For this sum, a little less than the average worker's monthly wage, you could buy a small square of blue paper, and a few hours in chamber 417 of the Seoul District Court. But more than one hundred people had camped out with the touts, and every other seat was taken. South Koreans have been waiting 16 years for the Kwangju trial and, every Monday for the rest of the month, it is going to be the greatest show in town.
Yesterday, at half past nine, to an angry roar from a few hundred demonstrators, three large buses arrived. Inside the gates, beyond the range of the egg- throwers, 16 elderly men stepped out, accompanied by dozens of lawyers and guards.
The prison track suits were anonymous but the faces were instantly recognisable.
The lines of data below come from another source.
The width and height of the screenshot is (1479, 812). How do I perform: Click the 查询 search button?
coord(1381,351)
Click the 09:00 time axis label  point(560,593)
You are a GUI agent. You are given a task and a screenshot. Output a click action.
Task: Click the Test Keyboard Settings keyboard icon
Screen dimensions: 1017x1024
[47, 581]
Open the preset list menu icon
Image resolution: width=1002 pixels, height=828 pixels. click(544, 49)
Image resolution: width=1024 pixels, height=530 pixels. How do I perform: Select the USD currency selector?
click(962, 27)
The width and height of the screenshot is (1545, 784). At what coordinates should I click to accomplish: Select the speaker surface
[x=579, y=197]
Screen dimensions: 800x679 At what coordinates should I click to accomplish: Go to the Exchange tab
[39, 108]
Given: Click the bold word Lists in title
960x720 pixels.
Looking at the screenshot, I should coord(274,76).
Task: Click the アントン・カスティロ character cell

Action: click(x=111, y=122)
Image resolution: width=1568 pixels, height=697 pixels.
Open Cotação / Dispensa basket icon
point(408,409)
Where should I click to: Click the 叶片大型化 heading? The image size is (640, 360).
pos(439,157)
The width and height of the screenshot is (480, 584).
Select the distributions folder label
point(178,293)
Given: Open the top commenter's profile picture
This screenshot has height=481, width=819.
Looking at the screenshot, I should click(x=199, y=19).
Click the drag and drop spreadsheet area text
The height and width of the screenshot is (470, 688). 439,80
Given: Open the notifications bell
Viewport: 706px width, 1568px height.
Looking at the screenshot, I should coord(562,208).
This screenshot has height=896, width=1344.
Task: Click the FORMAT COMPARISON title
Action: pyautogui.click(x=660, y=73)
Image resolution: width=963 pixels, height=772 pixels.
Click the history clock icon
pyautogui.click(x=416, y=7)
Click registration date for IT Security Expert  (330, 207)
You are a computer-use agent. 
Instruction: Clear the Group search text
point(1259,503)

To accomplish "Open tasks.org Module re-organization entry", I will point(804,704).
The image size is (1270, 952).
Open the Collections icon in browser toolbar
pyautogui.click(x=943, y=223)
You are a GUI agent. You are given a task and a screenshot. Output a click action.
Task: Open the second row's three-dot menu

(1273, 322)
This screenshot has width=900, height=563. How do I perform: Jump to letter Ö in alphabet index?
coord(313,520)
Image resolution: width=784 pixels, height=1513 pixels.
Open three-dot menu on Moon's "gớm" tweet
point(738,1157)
First into court were prisoner number 3124 and prisoner number 1042, better known as Chun Doo Hwan and Roh Tae Woo, formerly the most powerful, the most feared, and now the most hated men in South Korea.
The two former presidents have appeared in court before, but never under such compelling circumstances: side by side in the same dock, and on the gravest of criminal charges - mutiny and treason. Everyone expects them to be convicted, although it is unlikely a capital sentence will be applied.
The pace of recent events has been amazing. Five months ago, Chun and Roh were unpopular, but seemingly unassailable, one more unpleasant aspect of the country's turbulent past.
Chun, a former general who seized power in 1979, was notorious for having ordered the bloody suppression of a civilian uprising in the south-western city of Kwangju five months later.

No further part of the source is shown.